INSTRUCTION:
Turn the lines of the items below into a numbered list. Begin at the line that contains "You are a GUI" and stop after the line that contains "This screenshot has width=740, height=374.", omitting blank lines and leaving the pictures out.

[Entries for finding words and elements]

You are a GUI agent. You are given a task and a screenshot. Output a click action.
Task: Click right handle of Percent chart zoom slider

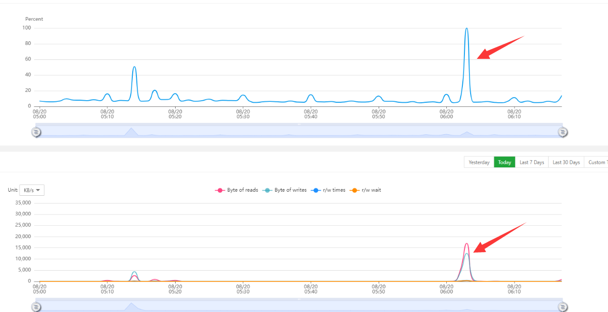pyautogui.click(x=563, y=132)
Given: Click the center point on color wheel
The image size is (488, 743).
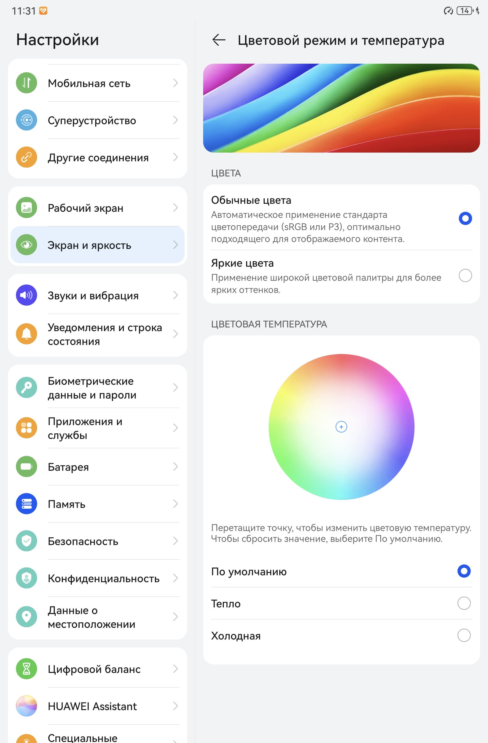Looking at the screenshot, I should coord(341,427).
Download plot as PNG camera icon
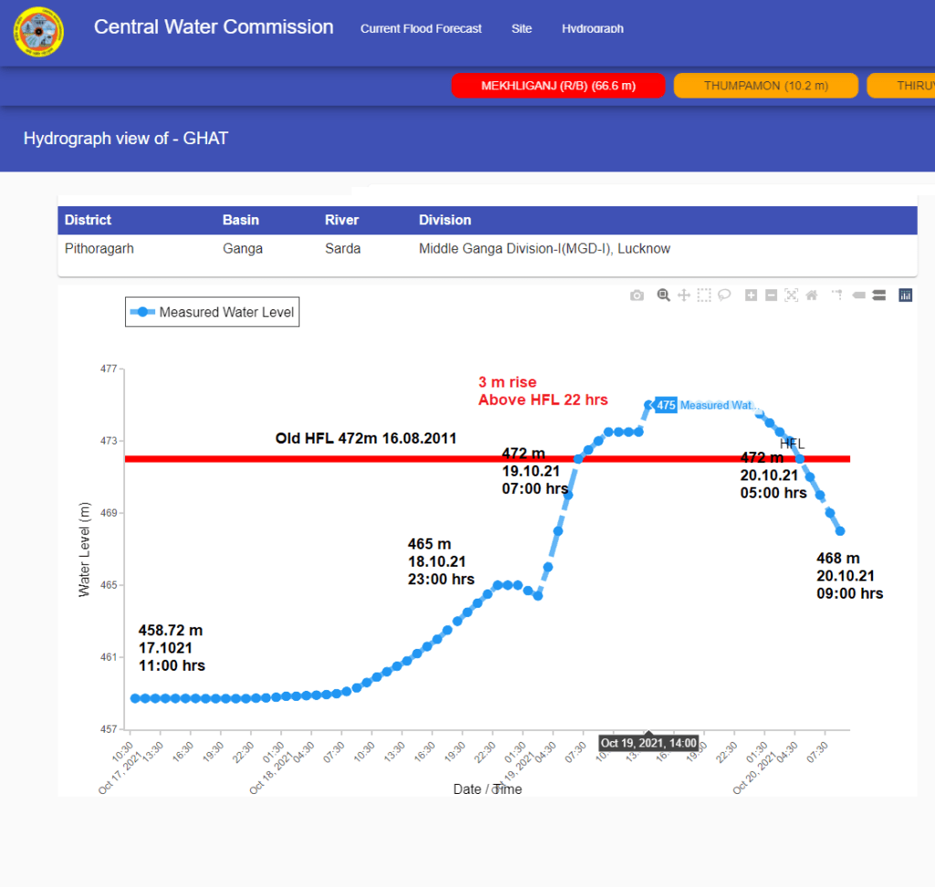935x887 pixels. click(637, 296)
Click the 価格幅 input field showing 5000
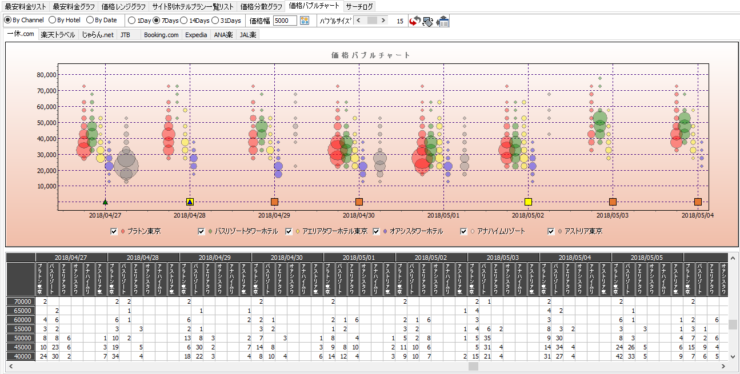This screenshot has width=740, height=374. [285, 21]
--
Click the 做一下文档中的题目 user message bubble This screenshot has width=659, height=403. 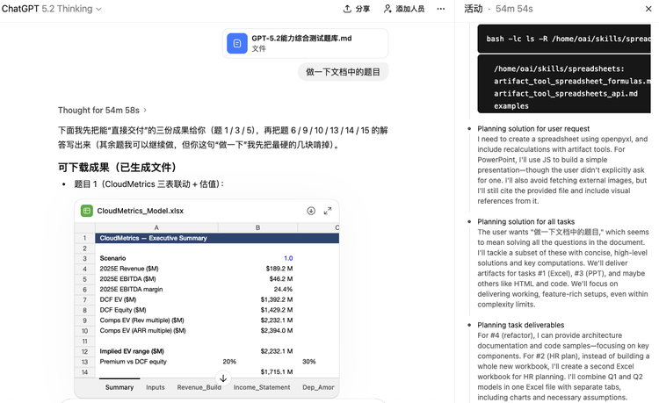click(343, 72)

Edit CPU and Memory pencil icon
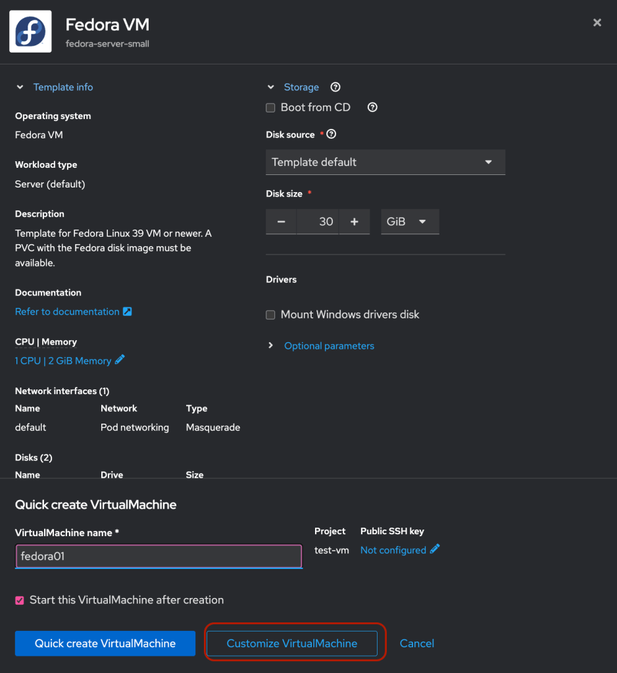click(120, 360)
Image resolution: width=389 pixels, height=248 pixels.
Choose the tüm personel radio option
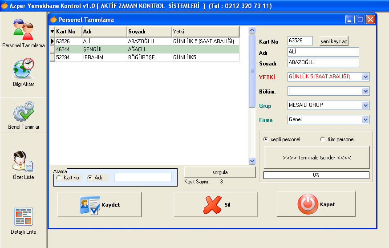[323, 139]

TASK RESULT:
1. You are a GUI agent. You are given a task and a screenshot. Output a click action.
2. Task: Click right handle of Percent chart zoom slider
3. pyautogui.click(x=563, y=132)
4. Given: Click the center point on color wheel
5. The image size is (488, 743).
6. Looking at the screenshot, I should coord(341,427).
7. Download plot as PNG camera icon
8. 935x887 pixels. click(637, 296)
9. Click the 価格幅 input field showing 5000
10. This screenshot has width=740, height=374. [285, 21]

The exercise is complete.